What you have to do » In the stretch from the line that contains "You are a computer-use agent." through the end of the rows, change "computer-use agent" to "desktop assistant" and keep everything else the same. Write out only that stretch, and leave the pictures out.

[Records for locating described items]

········

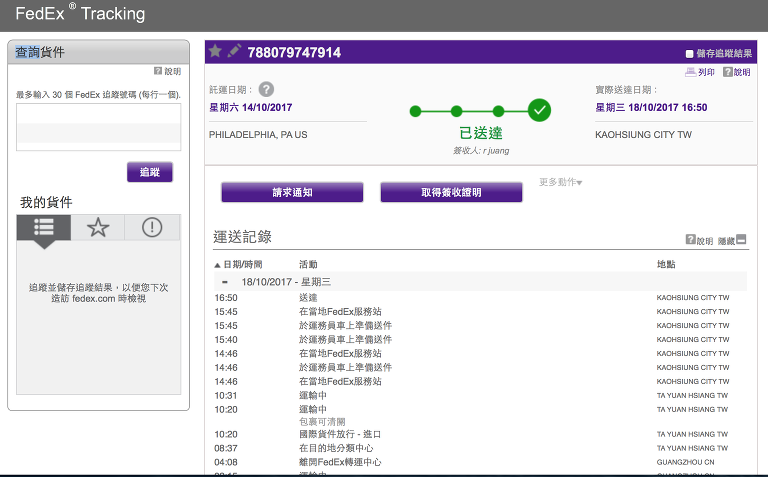This screenshot has height=477, width=768.
Task: Hide travel history with the 隱藏 toggle
Action: [x=732, y=240]
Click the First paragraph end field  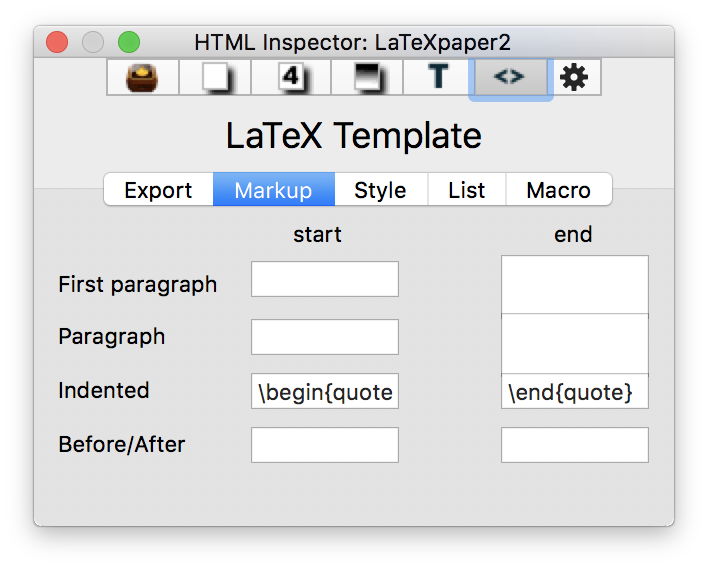(574, 285)
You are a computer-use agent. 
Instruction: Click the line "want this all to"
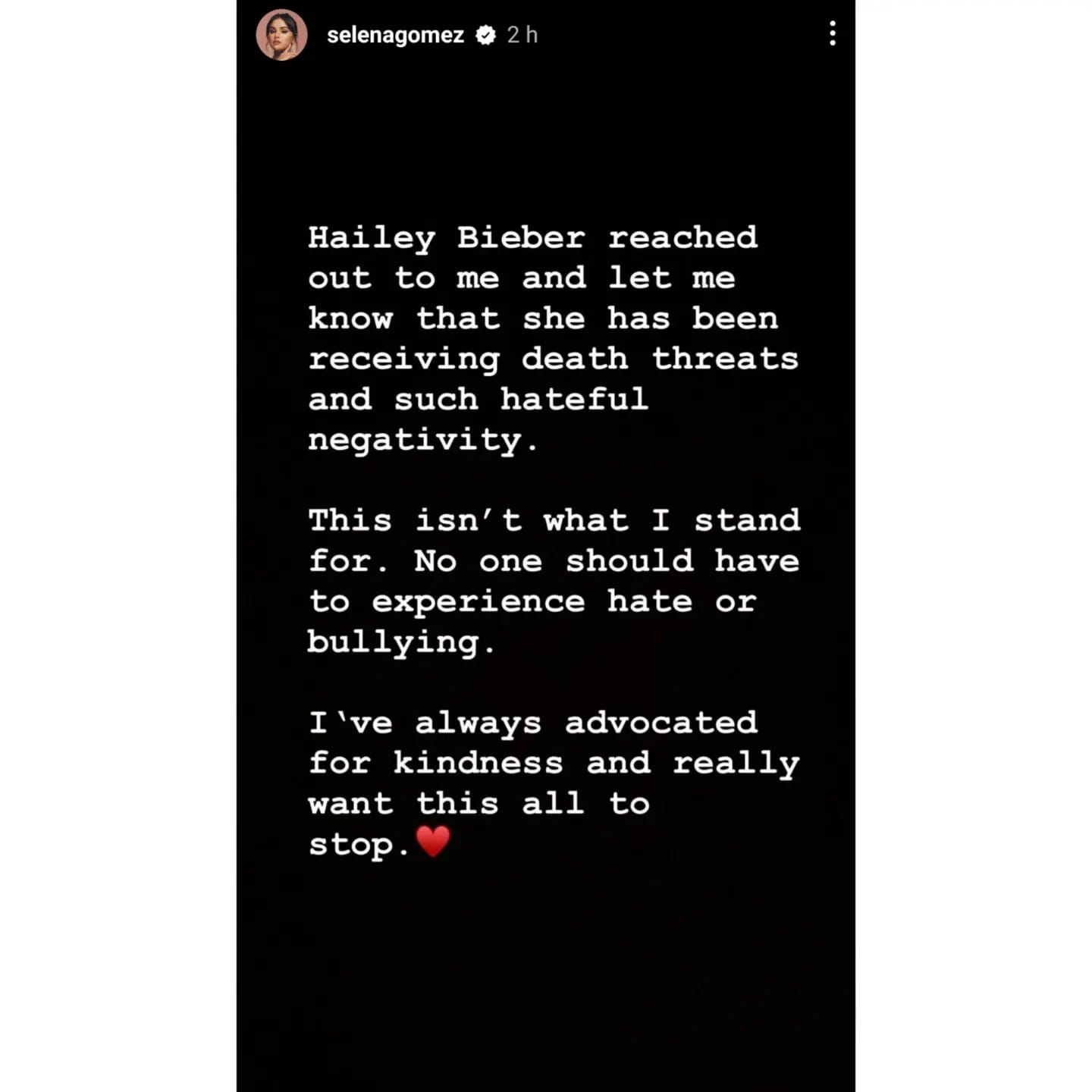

········

Response to the exercise »
You are a desktop assistant. 
Instruction: Click the line "want this all to"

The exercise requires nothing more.